Records excerpted from a collection
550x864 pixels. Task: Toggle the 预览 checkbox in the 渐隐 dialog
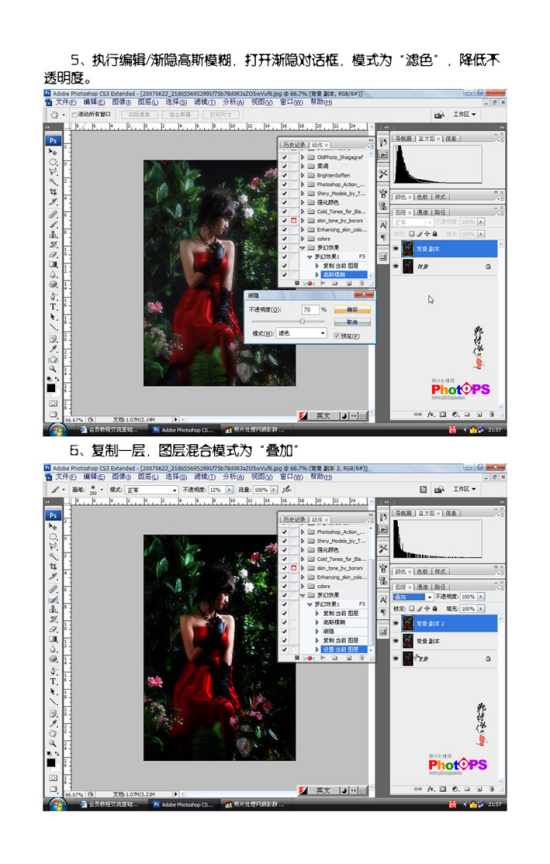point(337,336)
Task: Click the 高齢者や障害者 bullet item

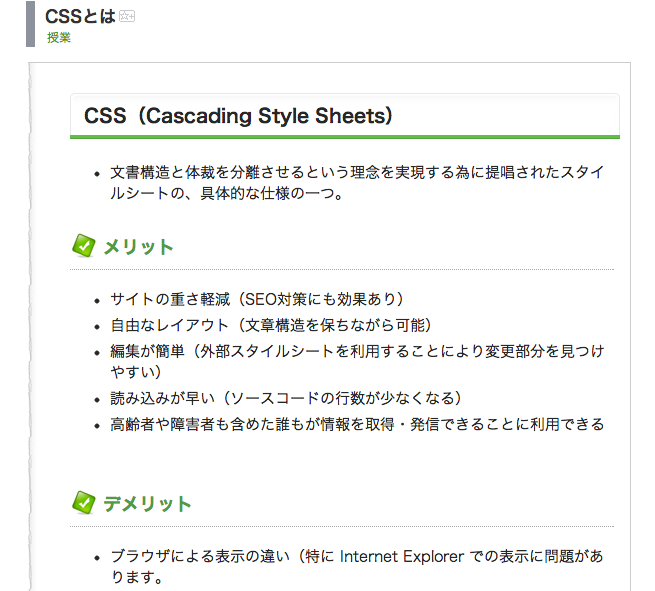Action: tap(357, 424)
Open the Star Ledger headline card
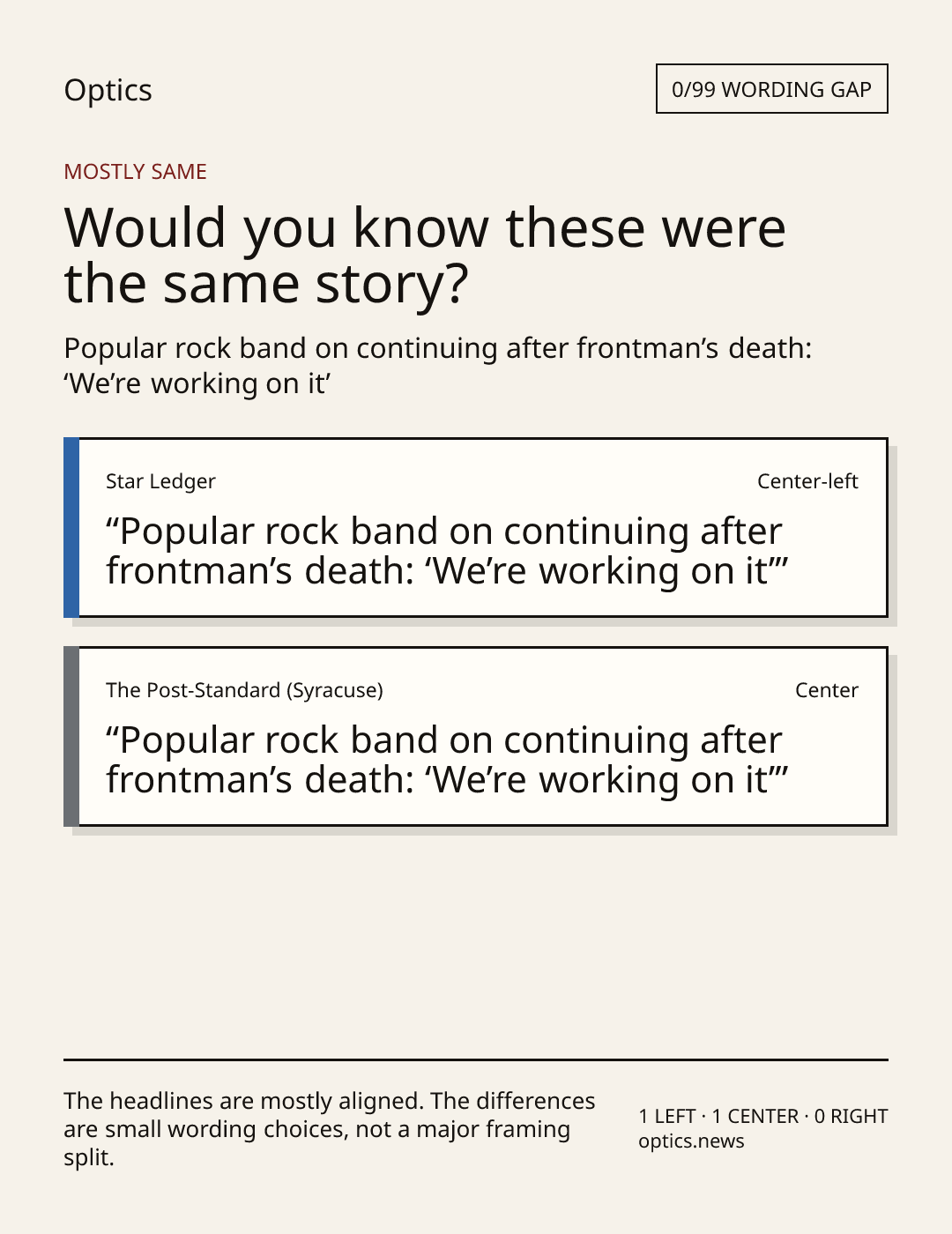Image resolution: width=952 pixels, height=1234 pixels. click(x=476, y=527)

--- EXERCISE BRIEF ---
Transcribe all of the entries above verbatim, omitting the pictures from your answer.

--- TASK RESULT ---
550x864 pixels. Task: Toggle the 预览 checkbox in the 渐隐 dialog
point(337,336)
Task: Click the 高齢者や障害者 bullet item

Action: tap(357, 424)
Open the Star Ledger headline card
Image resolution: width=952 pixels, height=1234 pixels. click(x=476, y=527)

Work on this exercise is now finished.